Have we forgotten about The Congo? It's a country left to rot by its so-called civilisers, rendered now, once again, in Joseph Conrad's words "...the blankest of blank spaces on the earth's figured surface". It wasn't always thus and Tim Butcher has done the profound, if unwelcome, service of reminding the world of its existence with this amazing book.
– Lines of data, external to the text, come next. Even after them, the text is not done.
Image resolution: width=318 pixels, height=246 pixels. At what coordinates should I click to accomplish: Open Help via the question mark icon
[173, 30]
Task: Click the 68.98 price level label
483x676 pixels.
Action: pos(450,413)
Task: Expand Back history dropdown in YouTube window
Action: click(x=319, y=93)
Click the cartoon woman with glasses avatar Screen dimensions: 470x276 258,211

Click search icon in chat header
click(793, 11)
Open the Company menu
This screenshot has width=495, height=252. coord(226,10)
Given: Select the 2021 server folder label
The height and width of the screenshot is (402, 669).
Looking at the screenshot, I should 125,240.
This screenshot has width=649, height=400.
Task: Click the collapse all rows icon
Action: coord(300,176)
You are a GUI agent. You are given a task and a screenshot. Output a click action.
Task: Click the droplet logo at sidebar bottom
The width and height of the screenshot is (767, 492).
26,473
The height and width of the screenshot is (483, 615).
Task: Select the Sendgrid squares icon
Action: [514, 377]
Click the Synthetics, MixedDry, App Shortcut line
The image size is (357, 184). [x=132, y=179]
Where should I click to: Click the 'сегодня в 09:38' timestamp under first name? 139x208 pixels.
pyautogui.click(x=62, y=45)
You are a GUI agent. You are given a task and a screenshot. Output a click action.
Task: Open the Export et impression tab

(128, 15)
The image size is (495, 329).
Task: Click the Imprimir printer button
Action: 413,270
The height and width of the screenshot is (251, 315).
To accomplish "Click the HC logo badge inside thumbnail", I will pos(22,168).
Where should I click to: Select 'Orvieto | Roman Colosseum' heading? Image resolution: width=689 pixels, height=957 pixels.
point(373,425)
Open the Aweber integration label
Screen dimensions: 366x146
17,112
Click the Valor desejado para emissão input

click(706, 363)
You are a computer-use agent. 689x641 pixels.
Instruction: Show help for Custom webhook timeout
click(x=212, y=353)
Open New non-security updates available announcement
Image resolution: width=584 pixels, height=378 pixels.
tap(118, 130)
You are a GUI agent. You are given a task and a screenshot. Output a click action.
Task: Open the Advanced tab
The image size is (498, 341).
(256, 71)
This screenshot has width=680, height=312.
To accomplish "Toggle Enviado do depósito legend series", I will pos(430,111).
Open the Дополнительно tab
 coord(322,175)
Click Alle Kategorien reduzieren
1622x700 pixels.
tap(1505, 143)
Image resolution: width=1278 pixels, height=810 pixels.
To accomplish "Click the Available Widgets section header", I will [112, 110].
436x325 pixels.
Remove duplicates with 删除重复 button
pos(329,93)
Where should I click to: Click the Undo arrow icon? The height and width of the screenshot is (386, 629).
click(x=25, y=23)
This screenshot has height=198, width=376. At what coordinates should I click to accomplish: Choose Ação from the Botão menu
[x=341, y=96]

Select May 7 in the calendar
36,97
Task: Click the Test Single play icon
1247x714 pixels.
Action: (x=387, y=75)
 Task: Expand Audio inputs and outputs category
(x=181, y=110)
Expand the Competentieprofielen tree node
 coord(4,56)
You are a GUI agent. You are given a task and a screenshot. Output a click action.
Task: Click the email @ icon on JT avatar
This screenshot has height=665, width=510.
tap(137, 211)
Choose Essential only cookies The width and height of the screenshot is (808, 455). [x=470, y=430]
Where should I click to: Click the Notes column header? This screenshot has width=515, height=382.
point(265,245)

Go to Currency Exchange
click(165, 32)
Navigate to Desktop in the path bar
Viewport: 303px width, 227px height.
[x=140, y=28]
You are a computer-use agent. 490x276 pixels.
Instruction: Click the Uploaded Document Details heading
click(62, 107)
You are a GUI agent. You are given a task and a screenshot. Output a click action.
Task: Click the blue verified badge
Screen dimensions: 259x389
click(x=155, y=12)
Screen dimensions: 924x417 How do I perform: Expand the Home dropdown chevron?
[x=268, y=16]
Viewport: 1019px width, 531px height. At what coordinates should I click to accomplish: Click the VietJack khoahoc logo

Butcher describes his journey as "ordeal travel" rather than straight adventuring in the old-fashioned sense, which is what Stanley, he of the "Livingstone, I presume," moment, was all about. Butcher follows the journey as made by Stanley, who in the end vindicated his reputation with a heroic last leg, his entourage brought to their knees by the privations of the jungle and, most of all, the Congo River. Butcher does something similar, and along the way introduces the reader to many ordinary people whose life-stories he allows them to tell in their own words. The stories are mainly ones that the rest of the world doesn't seem to want to hear. Here is a man in a town called Kasongo: "I am the mayor, appointed by the transitional government in Kinshasa. But I have no contact with them because we have no phone, and I can pay no civil servants because I have no money and there is no bank or post office where money could be received, and we have no civil servants because all the schools and hospitals and everything do not work. I would say I am just waiting, waiting for things to get back to normal."
Civil society has broken down in The Congo. There is no rule of law; there is no lasting peace and the phrase comes again and again as Butcher talks to people "... we fled into the bush." The Congo is ruled by wandering bands of rootless and homeless soldiery, from one faction or another. Civil society has been abandoned in a souless cycle of murder, rape, looting and thieving. The only answer people have is to flee into the bush, to hide and hope that something will be left when they come back.
Butcher identifies the primal loss to be one of a sense of sovereignty and control. Colonisation can be blamed for creating this situation, but the people of Africa must share responsibility for their inability to initiate change. Former colonies in Asia have been able to develop; it is only in Africa that they have been able only to regress. "The cruelty and greed of African dictators is mostly to blame, but it is also true that the peoples of Africa have not been capable of working together to rein in the excesses of dictators." Isolated pockets of aid and peace-keeping - charities and the UN, mainly - are not the answer.
In the end, Butcher's journey was worthwhile - not because it satisfied his sense of dramatic wanderlust, or even for its epic feats of endurance - but because the book created from it tells the story of the heartbreak at the centre of Africa - it seems wrong, cheap, to use that well-worn phrase, but it also seems inevitable: it *is* unbearably, and still, the heart of darkness.